Ogston has played a role in the rejuvenation of Rangoon General Hospital. At the behest of the Burmese leader of the opposition, Aung San Suu Kyi, Ogston held discussions with seven British university medical schools, to find one that would be prepared to rebuild the Hospital's healthcare system and provide a degree course for the brightest Burmese medical students. The leading candidate was University College London Medical School, who submitted an outline proposal to Aung San Suu Kyi in her role as head of the hospital rejuvenation committee.

==Allegations==
Hamish Ogston has faced a barrage of allegations that impacted his public image, but in July 2025 the Metropolitan Police confirmed that no further action would be taken against Ogston in relation to the allegations. The allegations were first brought to light in an exposé by The Sunday Times.

In September 2023, Ogston was accused in The Sunday Times of the human trafficking of Thai and Filipina sex workers who were allegedly used for his sexual parties.

Among the allegations reported by The Sunday Times are instances of illegal employment, human trafficking, and involvement in prostitution, some of which dated back 15 years.
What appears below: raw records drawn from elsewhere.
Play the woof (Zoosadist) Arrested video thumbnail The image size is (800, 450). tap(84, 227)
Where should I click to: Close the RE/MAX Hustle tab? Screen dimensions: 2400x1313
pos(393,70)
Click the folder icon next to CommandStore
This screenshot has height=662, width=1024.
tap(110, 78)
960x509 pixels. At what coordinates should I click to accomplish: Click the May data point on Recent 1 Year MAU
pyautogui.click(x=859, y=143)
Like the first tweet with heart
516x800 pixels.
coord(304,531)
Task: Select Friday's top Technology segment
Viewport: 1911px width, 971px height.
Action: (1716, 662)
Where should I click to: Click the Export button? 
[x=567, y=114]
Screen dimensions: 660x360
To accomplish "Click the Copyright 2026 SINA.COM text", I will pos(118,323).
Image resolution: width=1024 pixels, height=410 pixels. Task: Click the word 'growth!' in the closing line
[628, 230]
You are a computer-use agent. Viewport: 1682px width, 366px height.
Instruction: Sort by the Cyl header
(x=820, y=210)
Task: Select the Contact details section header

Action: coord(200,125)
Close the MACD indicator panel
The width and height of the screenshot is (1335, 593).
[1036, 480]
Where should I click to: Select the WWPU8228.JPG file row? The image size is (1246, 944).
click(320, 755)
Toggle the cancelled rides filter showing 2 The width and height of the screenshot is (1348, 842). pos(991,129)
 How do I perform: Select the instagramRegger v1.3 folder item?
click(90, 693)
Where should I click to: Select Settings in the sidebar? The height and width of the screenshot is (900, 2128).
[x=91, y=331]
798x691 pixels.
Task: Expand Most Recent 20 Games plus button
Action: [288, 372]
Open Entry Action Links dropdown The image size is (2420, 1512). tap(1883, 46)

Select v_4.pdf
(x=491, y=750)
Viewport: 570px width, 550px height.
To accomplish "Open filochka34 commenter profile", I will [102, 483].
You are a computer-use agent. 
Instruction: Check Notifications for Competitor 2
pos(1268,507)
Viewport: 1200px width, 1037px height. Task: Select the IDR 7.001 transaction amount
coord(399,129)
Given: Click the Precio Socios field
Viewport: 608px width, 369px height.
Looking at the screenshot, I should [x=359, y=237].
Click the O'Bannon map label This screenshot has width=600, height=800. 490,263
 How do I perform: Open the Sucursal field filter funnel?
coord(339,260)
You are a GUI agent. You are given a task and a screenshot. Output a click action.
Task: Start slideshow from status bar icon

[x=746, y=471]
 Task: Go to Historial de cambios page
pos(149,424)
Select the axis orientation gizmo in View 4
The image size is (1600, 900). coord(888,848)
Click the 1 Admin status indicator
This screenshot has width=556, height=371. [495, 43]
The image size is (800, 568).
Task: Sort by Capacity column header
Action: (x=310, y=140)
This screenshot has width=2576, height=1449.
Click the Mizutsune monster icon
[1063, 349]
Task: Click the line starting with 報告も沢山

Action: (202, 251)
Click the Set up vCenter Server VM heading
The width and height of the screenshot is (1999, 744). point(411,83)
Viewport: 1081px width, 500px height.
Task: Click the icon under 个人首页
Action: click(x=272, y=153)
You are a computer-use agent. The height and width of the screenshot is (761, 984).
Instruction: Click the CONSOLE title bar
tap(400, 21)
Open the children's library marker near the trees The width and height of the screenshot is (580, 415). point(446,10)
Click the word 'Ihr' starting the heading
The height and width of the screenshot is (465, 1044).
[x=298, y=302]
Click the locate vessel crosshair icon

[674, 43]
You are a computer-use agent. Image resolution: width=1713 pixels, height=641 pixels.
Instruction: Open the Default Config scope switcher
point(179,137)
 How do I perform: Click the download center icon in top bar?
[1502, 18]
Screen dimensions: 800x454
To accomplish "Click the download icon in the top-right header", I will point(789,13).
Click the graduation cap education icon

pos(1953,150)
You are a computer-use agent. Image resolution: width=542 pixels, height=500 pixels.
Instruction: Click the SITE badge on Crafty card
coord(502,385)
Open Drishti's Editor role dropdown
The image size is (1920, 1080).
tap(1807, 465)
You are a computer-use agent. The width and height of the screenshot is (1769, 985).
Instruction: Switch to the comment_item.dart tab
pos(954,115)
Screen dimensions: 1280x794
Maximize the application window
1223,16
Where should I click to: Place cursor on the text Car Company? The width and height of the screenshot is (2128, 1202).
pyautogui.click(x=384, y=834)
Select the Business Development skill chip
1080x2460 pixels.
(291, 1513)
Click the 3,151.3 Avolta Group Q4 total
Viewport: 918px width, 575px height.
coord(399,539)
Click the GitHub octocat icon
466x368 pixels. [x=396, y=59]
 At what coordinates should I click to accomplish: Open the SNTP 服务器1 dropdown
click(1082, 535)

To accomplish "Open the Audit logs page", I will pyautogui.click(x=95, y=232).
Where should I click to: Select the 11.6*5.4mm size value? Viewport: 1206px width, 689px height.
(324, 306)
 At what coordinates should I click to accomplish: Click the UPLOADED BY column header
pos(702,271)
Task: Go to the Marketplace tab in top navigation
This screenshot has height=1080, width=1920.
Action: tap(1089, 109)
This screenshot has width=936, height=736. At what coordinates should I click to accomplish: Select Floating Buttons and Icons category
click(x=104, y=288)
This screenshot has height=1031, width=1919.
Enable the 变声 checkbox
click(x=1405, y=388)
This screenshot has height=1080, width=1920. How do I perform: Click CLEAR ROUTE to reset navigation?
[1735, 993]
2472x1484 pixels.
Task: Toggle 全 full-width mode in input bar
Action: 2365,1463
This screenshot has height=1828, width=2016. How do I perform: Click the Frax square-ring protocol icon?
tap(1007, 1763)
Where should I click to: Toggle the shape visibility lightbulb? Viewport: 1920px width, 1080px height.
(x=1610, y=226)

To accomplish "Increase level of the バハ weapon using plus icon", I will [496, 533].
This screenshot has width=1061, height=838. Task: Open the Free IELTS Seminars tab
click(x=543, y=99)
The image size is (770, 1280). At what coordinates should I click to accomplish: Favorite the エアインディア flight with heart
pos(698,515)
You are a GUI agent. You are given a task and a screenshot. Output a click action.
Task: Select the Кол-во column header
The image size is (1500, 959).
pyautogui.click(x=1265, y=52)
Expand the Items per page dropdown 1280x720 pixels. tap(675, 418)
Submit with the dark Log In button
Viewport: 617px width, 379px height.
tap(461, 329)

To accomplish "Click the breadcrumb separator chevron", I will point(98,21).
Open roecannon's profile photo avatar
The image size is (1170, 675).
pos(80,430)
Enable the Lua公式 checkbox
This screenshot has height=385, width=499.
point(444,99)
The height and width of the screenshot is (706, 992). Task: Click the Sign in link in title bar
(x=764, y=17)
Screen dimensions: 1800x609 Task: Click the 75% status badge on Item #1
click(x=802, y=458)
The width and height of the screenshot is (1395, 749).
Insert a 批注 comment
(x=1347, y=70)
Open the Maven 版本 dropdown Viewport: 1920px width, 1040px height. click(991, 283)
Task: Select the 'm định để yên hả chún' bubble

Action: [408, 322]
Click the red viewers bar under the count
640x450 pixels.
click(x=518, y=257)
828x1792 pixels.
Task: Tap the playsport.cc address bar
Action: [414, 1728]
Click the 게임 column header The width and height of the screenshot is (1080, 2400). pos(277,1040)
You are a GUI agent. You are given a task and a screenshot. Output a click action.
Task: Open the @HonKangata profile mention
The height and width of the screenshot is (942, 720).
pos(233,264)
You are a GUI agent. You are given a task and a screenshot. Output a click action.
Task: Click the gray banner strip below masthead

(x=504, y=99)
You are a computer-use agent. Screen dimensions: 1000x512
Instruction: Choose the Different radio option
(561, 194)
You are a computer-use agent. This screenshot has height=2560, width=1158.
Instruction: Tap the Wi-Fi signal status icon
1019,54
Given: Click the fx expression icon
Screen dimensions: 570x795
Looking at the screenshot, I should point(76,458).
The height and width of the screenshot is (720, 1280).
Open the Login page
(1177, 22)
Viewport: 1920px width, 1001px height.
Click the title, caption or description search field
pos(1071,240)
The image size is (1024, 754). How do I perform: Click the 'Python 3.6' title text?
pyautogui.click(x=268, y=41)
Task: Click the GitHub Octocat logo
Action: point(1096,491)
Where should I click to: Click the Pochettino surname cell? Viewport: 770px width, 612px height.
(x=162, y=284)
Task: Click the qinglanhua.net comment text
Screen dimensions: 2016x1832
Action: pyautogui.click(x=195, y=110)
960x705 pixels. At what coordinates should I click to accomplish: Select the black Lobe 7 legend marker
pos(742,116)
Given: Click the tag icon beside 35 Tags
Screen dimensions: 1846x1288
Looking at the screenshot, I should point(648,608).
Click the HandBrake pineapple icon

It is alleged that Ogston unlawfully employed women and put them in grave danger through dangerous sexual acts. Some reports suggest that he also brought these women into contact with his associates for sexual purposes.

== Recognition ==
Hamish Ogston was appointed a CBE in 2011 for services to business and the community in York and Outstanding Alumnus of the Year Award from University of Manchester in 2002.

In 2010 Ogston was presented with a ‘Proclamation of Resolution’ by Councilwoman Janice Hahn on behalf of the Los Angeles City Council. It was awarded in recognition of his long-standing relationship with the Port of Los Angeles in San Pedro, his business relationships in America and his altruistic and philanthropic efforts.